『The Sessions』


『The Sessions』写真クレジット:Fox Searchlight Pictures
6才でポリオになって以来、ずっと鉄の人工肺の助けで生きて来た男性が、38才になって始めて女性との性体験を持った。相手の女性はセックス・セラピスト。共に実在の人物である。
男性は人工肺に入ったままUCバークレーで勉強を続け、卒業後ジャーナリスト/詩人となったマーク・オブライエン。女性は現在もSFベイエリアでセックス・セラピストを続けるシェリル・コーエン・グリーンだ。

身体に重度の障害のある人の性というテーマを中心に据えているが、深刻さよりも軽妙さが際立つ作品。ポーランド生まれオースラリア育ちのベテラン監督ベン・リューインが、オブライエンの書いた自伝的ストーリーを脚色している。この脚本が、主人公となる男女を奥行きと陰影ある人物像として書き出して素晴らしく、米国の映画としては久々の心に響く秀作だった。

敬虔なクリスチャンであるマーク(ジョン・ホークス)は、女性介護師との失恋体験後、ある決意をして神父(ウィリアム・H・メイシー)に相談に出かける。性体験をするためにセックス・セラピストを頼むつもりだがどう思うか、と言うのだ。婚外の性ということで初めは抵抗感を持つ神父だが、マークの真摯な言葉に神父は耳を傾け始める。

逡巡と緊張の末にようやくシェリル(ヘレン・ハント)と一回目のセッションを持つことになったマーク。プロフェッショナルだが率直で優しい彼女に、彼は魅了されてしまう。既婚者の彼女に恋愛感情をもってはならないと知りながらも、生まれて始めて持った女性との親密な体験に彼は歓喜と混乱を抱え、またしても神父を訪ねるのだった。

マークの変化を神父との語りを通して見せる手法が利いている。猥せつ感を持たせることなく、純粋な性の喜びを語るマークが次第に自信を回復していく様子に説得力があるのだ。また、仕事とは言え何度かマークとの性体験を持つことで、シェリルの心に微妙な変化が起きていくのも、快楽 /生殖機能だけではない性的ふれ合いの不思議さを浮かびあがらせ面白い。

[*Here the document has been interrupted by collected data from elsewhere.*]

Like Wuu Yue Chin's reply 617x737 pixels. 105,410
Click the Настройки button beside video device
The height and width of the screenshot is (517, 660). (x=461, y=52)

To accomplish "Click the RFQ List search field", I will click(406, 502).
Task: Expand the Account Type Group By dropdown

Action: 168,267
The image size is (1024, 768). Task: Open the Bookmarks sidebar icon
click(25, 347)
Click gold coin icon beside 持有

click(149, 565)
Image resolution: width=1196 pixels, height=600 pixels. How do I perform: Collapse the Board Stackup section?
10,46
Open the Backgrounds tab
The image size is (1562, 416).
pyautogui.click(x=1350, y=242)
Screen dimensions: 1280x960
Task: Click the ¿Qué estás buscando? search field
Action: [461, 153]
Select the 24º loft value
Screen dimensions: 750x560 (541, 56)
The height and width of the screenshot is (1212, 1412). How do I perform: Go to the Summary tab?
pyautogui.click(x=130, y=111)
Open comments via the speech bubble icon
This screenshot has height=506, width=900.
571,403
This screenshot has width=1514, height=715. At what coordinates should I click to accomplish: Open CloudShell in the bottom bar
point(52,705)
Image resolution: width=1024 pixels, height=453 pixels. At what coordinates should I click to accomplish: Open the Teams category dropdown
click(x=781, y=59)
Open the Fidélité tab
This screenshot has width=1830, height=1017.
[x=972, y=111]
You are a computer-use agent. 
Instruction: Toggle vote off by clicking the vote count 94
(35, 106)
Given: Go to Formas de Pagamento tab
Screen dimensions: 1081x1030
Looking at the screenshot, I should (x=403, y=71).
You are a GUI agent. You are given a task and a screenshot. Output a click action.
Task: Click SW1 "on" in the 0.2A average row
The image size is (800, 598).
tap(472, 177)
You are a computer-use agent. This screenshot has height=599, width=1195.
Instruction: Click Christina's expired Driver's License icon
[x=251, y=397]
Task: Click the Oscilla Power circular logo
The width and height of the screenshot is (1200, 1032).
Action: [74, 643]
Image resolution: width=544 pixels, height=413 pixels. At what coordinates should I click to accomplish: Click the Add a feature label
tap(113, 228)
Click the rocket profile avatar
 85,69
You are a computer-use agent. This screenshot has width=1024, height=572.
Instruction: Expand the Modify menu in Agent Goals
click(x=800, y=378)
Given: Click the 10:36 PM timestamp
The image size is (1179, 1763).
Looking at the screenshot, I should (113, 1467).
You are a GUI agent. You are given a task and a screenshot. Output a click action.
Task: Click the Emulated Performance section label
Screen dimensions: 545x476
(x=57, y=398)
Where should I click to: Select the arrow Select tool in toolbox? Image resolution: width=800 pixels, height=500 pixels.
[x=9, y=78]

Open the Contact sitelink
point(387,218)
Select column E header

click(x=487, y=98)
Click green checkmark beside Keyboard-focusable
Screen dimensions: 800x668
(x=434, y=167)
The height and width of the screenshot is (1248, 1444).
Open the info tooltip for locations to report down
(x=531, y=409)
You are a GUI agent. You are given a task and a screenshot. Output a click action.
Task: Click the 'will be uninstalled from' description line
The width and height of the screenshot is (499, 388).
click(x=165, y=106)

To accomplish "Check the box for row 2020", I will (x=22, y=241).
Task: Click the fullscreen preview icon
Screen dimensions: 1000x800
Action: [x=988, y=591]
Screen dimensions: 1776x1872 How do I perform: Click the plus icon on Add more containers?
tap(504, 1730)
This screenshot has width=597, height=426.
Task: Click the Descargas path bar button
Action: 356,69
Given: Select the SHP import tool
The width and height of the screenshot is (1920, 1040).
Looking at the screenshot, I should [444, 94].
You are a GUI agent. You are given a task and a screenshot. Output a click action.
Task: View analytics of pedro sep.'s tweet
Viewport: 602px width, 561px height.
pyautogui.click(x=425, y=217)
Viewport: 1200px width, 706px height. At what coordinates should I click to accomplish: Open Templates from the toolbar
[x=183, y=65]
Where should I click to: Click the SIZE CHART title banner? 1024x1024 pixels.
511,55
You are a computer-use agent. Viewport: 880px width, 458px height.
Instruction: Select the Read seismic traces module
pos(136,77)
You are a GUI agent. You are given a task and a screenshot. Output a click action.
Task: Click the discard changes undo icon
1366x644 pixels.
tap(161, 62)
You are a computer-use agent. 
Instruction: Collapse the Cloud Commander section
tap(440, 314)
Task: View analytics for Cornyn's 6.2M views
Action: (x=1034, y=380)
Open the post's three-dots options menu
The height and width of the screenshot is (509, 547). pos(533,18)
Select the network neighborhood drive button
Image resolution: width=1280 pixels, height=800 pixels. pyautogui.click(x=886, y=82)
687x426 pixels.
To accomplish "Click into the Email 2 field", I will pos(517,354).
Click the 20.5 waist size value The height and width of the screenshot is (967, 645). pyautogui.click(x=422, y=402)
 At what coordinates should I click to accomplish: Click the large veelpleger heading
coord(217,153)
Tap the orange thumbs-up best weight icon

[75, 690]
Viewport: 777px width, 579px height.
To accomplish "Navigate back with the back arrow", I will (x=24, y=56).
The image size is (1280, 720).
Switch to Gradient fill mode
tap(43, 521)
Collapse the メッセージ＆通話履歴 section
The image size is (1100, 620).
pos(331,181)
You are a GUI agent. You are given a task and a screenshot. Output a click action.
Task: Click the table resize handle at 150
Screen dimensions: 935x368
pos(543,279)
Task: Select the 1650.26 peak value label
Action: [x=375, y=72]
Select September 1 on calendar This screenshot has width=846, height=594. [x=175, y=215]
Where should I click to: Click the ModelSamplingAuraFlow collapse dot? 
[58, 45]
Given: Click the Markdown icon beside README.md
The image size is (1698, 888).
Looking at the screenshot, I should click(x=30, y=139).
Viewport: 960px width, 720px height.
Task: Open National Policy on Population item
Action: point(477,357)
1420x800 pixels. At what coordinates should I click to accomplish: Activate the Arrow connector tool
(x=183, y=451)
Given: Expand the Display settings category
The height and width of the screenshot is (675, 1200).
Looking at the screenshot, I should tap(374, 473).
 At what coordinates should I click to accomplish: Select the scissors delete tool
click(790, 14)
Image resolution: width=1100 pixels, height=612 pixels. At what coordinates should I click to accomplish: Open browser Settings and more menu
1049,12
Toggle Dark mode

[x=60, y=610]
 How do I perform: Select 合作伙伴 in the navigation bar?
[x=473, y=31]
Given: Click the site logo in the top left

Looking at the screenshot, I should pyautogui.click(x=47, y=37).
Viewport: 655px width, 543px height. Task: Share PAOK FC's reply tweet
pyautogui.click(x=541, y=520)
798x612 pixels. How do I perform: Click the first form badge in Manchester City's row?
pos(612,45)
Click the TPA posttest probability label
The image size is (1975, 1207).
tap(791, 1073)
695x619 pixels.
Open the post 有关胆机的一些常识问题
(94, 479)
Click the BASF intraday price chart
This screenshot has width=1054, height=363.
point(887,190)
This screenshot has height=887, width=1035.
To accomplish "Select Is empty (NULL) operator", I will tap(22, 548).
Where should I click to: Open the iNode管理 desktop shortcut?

ハントはこの役を全裸で演じて実に清々しく、見終わってもシェリルの誇り高くキリッとした人物像を強く印象に残して、俳優魂を見せつけている。暗い役が多かったホークスも、本作では別人のような無垢な表情をみせて驚かせてくれた。

最後にマークは99年に50才で他界。彼の詩の一節に「人は自分たちは何も出来ないと思っている。しかし、自分たちは何でも出来るのだ」とある。この言葉を私たちすべてに向けられた言葉として受け止めたい。

上映時間:1時間35分。サンフランシスコではエンバカデロ・シアターで上映中。